WHAT YOU ARE ASKED TO DO:
Reproduce the data verbatim, everything from the line containing "Viewport: 680px width, 493px height." down to the line containing "pos(540,600)", both of those lines included.

ITEMS:

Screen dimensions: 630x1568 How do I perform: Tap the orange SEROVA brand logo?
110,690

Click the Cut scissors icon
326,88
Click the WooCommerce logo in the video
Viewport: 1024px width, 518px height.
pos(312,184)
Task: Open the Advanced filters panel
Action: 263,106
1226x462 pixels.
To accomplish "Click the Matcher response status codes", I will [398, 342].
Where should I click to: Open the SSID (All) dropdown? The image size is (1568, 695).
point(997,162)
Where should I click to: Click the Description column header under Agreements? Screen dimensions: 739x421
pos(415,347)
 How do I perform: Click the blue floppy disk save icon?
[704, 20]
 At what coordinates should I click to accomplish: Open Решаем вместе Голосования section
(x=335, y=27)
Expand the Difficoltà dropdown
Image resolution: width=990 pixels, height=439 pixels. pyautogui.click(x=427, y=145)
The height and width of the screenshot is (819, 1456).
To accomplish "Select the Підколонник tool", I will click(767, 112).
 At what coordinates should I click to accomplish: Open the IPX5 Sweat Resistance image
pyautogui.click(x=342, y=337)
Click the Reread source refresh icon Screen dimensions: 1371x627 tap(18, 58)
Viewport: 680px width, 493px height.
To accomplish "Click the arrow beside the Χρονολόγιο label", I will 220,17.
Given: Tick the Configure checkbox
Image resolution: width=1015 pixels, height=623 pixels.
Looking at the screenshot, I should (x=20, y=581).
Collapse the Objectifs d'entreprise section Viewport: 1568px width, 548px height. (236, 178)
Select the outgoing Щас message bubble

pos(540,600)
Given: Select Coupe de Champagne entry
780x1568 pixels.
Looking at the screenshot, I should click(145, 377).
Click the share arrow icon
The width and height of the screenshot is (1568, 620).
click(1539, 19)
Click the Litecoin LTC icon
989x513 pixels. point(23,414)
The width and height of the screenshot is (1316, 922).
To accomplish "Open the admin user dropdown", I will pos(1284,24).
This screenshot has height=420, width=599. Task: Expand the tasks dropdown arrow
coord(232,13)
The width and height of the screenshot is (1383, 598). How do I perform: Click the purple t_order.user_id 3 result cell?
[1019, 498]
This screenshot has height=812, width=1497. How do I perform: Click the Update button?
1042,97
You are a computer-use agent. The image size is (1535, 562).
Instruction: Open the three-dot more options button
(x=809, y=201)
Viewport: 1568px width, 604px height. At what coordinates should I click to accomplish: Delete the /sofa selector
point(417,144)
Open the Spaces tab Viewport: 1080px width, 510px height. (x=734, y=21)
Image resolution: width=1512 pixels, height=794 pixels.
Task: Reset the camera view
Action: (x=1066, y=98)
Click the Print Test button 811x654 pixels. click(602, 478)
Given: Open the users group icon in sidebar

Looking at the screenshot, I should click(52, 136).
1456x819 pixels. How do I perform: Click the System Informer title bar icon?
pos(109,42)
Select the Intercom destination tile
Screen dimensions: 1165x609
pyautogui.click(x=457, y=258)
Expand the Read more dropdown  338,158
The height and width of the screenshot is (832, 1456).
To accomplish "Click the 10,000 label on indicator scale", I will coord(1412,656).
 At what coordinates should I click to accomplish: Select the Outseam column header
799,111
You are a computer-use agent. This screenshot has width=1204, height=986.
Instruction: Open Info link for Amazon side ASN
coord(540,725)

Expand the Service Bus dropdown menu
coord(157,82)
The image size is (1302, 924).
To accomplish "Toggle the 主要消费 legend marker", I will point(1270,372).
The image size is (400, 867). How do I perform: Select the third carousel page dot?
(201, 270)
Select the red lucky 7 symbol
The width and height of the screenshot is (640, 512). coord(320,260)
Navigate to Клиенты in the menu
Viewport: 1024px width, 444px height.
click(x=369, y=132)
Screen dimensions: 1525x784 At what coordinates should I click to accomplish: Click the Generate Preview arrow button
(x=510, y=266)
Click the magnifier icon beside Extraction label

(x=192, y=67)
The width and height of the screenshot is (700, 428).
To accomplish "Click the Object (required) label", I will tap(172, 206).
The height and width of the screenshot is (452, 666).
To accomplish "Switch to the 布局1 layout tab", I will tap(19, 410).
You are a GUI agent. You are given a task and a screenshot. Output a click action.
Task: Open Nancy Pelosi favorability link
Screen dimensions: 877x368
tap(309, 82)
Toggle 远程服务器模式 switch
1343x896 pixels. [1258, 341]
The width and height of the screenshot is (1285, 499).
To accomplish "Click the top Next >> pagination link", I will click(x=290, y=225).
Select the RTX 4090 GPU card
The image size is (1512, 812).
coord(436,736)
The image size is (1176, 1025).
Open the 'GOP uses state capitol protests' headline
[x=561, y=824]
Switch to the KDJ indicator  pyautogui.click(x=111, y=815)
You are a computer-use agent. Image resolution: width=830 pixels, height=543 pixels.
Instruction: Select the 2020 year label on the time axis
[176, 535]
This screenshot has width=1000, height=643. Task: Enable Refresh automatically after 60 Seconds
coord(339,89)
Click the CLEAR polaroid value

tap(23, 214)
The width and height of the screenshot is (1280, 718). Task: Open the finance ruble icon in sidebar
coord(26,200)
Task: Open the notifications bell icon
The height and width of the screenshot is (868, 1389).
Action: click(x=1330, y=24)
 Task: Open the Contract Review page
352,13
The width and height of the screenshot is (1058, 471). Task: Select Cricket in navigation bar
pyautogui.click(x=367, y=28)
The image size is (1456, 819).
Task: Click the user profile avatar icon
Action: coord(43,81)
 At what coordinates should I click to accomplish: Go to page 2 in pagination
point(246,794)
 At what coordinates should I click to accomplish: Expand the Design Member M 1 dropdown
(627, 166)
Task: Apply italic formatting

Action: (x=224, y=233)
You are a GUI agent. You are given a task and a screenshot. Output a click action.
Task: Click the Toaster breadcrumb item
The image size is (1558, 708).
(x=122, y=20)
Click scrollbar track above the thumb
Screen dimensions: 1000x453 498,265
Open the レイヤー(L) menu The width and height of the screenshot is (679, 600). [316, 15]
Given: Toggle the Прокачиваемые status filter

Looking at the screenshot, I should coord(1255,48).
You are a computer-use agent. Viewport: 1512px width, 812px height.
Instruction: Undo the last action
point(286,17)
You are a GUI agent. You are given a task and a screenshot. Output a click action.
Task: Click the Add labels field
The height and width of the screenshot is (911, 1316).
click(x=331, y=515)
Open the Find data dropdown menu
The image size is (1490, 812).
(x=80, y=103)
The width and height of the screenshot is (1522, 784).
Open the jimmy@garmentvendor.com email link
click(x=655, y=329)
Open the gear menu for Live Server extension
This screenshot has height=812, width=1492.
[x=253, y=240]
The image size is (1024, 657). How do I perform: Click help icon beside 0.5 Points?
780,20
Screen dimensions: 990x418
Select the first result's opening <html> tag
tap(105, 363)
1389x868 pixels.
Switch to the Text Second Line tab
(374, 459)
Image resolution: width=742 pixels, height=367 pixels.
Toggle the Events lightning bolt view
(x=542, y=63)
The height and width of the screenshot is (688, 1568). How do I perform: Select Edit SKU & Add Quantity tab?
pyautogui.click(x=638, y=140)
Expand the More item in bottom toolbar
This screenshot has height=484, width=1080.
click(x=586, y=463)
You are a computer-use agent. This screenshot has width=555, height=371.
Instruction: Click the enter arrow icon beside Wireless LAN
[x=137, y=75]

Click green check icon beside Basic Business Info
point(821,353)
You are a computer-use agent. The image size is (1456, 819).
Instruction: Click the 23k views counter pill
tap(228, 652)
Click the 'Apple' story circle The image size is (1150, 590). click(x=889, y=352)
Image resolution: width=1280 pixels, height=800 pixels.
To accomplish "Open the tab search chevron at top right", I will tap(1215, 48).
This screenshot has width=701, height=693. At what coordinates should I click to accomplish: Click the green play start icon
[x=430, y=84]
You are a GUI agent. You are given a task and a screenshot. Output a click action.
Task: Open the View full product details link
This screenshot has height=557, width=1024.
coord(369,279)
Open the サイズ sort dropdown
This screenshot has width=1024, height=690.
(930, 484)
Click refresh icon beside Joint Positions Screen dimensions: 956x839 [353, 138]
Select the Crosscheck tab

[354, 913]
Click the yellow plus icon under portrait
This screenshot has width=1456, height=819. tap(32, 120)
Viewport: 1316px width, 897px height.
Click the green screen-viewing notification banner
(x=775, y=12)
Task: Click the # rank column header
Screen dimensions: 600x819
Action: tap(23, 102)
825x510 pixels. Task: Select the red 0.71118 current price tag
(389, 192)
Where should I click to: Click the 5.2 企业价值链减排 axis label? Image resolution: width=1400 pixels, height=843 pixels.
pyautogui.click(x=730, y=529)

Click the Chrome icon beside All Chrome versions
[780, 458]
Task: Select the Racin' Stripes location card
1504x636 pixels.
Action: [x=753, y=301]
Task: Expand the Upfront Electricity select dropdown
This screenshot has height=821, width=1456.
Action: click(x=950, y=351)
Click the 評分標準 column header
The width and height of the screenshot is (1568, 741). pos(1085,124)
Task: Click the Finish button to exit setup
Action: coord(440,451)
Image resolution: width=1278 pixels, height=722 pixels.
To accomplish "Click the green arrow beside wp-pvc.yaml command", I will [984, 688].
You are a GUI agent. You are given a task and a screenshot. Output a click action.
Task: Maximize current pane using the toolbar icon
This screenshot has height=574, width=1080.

FINAL RESULT:
Viewport: 680px width, 493px height.
To accomplish "Click the arrow beside the Χρονολόγιο label", I will 220,17.
Given: Tick the Configure checkbox
Image resolution: width=1015 pixels, height=623 pixels.
Looking at the screenshot, I should (x=20, y=581).
Collapse the Objectifs d'entreprise section Viewport: 1568px width, 548px height. (236, 178)
Select the outgoing Щас message bubble

pos(540,600)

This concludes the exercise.